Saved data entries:
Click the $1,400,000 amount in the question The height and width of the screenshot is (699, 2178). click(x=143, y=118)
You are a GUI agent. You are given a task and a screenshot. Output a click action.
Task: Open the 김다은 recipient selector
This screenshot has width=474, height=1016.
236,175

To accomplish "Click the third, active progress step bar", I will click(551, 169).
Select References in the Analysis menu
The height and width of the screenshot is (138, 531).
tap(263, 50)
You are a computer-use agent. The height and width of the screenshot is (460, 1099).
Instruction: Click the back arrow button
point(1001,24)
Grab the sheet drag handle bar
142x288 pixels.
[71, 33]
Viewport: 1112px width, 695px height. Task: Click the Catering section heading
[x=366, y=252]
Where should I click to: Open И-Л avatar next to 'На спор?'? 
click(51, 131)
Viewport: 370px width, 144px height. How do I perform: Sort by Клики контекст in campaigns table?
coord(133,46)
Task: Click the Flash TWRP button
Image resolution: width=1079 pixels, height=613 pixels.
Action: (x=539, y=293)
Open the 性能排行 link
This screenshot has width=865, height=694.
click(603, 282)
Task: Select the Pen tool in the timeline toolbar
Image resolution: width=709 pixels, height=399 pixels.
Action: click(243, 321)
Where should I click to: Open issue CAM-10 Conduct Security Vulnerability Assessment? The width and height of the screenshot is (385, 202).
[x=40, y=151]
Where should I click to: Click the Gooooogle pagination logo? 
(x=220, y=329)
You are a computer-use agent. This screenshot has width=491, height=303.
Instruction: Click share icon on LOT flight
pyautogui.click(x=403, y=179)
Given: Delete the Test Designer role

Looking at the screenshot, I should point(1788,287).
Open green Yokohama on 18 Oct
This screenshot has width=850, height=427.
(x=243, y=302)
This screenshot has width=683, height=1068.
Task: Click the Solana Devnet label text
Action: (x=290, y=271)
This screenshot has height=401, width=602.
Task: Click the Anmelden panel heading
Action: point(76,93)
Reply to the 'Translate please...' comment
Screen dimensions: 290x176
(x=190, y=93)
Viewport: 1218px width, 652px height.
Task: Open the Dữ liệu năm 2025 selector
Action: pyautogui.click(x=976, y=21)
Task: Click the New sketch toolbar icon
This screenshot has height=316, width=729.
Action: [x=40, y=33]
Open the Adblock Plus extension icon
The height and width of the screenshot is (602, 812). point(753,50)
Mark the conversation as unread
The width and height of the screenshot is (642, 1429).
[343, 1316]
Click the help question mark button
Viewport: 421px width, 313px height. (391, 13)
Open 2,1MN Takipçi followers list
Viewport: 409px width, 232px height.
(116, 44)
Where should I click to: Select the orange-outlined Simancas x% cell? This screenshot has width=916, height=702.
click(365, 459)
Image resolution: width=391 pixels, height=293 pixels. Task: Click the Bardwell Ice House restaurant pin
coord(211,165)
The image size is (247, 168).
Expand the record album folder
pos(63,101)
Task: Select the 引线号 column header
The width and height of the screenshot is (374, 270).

Description of the task> Extract every line from the one with "Task: Click the New sketch toolbar icon" down to the final line above, both included, exactly as written.

Answer to this task>
Task: Click the New sketch toolbar icon
This screenshot has height=316, width=729.
Action: [x=40, y=33]
Open the Adblock Plus extension icon
The height and width of the screenshot is (602, 812). point(753,50)
Mark the conversation as unread
The width and height of the screenshot is (642, 1429).
[343, 1316]
Click the help question mark button
Viewport: 421px width, 313px height. (391, 13)
Open 2,1MN Takipçi followers list
Viewport: 409px width, 232px height.
(116, 44)
Where should I click to: Select the orange-outlined Simancas x% cell? This screenshot has width=916, height=702.
click(365, 459)
Image resolution: width=391 pixels, height=293 pixels. Task: Click the Bardwell Ice House restaurant pin
coord(211,165)
The image size is (247, 168).
Expand the record album folder
pos(63,101)
Task: Select the 引线号 column header
The width and height of the screenshot is (374, 270).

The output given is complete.